Klagges left the room and told Lacoste he would return in a few minutes to give her a lunch break.
"She immediately determined that, if she was going to be able to find out if the drug was being diverted, she only had approximately three minutes to remove the remaining fentanyl-labeled syringe for testing and replace it with one similarly labeled, as well as secure the patient's airway, administer general anesthesia, position the patient and monitor vital signs," the suit reads.
She took another syringe, and labeled it fentanyl, even placing the label askew. She filled it with 4 milligrams of Decadron, a post-operative anti-nausea drug that would not harm the patient if administered, the suit reads.
"Dr. Klagges arrived less than one minute after she put the suspicious fentanyl-labeled syringe from the induction into her pocket," the suit reads.
After that, Lacoste spoke to Rob Glew, the Elliot director of pharmacy, and gave him the syringe. The following day, Lacoste was told the syringe did not contain fentanyl.
Resign or be fired
Eighteen days later, Lacoste met with Elliot Vice President of Medical Affairs, Dr. Greg Baxter, who said the hospital was taking the matter very seriously. Then on June 15, she attended a meeting with four Elliot doctors, Glew and Elliot's in-house lawyer.
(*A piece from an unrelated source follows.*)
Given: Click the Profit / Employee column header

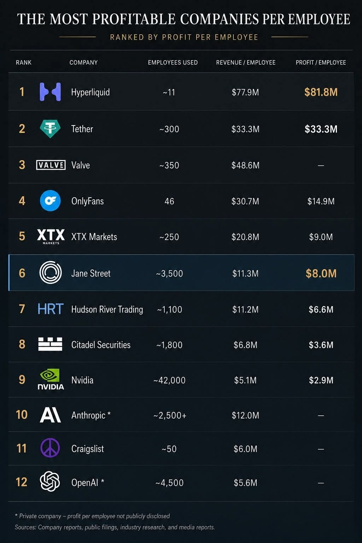Looking at the screenshot, I should point(321,63).
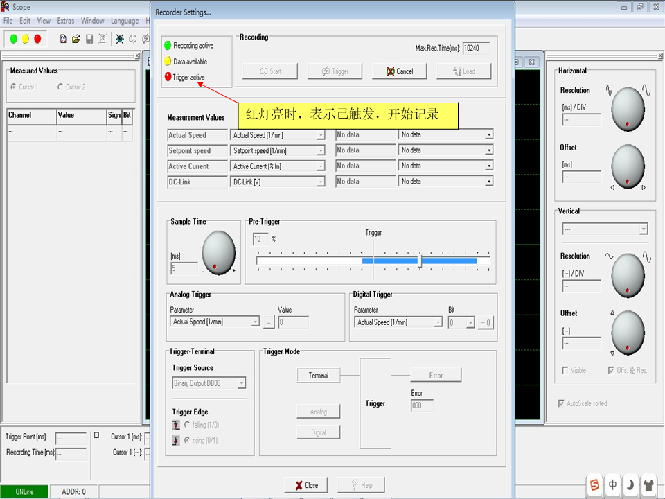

"The tone and tenure of the meeting was adversarial and tense at times," the suit reads. At one point, the lawyer, John Friberg, told the others to let Lacoste finish her answers, the suit reads.
In July, she was told to submit to a urine-drug test, and results were negative. The Elliot Peer Review Committee told her to attend a conflict resolution course and provided her with a channel for reporting suspicions in the future.
In the meantime, Amoskeag Anesthesia started to place complaints in her file. In late September 2011, she was offered the opportunity to resign or be terminated.
Amoskeag Anesthesia and Elliot reported her actions to the Board of Nursing, which dismissed the complaint, according to the suit.
"The Board acknowledged that Mrs. Lacoste was attempting to further patient safety by protecting a patient from possible drug diversion by a doctor, and there was no evidence of any intent to harm the patient in any way," the suit reads.
The case has been scheduled for trial in April 2014, but the sides have agreed to mediation.